RECORDS FOR PROCESSING =

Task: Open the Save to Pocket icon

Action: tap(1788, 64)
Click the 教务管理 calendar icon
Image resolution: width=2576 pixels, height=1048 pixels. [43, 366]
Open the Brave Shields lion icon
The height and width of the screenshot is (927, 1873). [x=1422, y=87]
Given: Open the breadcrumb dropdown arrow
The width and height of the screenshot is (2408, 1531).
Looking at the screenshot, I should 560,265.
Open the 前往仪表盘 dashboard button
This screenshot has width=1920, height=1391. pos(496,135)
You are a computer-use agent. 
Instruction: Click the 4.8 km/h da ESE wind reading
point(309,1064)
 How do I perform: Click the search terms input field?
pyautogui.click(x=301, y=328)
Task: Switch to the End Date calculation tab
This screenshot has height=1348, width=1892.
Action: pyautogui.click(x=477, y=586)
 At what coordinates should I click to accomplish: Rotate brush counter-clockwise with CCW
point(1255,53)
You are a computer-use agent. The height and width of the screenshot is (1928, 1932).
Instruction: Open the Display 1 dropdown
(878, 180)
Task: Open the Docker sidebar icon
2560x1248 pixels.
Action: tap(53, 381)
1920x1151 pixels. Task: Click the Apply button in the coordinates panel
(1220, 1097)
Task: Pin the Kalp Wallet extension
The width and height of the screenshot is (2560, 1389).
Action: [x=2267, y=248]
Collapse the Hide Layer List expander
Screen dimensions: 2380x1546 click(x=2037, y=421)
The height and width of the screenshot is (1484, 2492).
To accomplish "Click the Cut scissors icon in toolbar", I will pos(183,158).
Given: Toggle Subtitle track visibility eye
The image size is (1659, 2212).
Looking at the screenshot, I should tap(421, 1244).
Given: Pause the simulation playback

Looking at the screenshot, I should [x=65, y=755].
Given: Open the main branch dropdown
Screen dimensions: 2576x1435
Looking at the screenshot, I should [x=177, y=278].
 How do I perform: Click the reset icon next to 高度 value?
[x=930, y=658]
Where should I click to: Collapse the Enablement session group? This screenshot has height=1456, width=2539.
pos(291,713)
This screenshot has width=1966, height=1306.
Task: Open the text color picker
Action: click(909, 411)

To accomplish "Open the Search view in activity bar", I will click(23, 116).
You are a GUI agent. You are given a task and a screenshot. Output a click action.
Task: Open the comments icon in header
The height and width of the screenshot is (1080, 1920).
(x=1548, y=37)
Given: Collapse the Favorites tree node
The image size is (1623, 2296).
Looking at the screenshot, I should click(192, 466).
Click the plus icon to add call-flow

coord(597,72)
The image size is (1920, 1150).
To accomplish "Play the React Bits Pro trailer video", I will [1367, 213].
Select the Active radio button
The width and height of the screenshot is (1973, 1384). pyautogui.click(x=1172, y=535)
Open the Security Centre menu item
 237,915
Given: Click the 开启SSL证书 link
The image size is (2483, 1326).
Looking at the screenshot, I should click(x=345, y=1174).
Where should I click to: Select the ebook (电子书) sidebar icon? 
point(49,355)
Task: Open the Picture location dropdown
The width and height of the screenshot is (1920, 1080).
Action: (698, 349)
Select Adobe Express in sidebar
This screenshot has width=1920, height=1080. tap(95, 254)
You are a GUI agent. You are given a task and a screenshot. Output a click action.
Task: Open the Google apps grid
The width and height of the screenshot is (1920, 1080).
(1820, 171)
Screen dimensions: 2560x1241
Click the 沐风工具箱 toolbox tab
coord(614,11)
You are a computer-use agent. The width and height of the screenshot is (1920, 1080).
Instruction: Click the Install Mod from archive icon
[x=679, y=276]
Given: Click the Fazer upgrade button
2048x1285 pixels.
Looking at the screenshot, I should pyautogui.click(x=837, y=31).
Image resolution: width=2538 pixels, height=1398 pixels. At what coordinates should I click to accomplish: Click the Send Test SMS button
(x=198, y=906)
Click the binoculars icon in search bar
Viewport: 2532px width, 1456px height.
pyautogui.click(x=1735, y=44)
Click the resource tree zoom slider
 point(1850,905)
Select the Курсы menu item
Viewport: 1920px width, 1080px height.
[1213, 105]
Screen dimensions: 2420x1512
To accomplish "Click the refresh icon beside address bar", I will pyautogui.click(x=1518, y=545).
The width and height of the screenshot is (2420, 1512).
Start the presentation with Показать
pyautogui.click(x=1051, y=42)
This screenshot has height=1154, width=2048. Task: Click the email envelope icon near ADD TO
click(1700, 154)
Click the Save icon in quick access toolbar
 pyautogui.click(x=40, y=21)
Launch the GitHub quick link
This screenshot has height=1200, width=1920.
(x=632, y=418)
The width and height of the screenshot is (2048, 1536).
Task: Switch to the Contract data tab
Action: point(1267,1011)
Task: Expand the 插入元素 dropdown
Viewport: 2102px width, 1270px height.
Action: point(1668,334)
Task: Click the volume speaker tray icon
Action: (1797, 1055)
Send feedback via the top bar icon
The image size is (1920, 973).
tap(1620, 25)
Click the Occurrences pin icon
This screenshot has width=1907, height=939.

ACTIVITY = Write out each line above containing "computer".

YOUR RESPONSE =
You are a computer-use agent. 
You are a computer-use agent. The height and width of the screenshot is (1928, 1932).
You are a computer-use agent. The width and height of the screenshot is (1920, 1080).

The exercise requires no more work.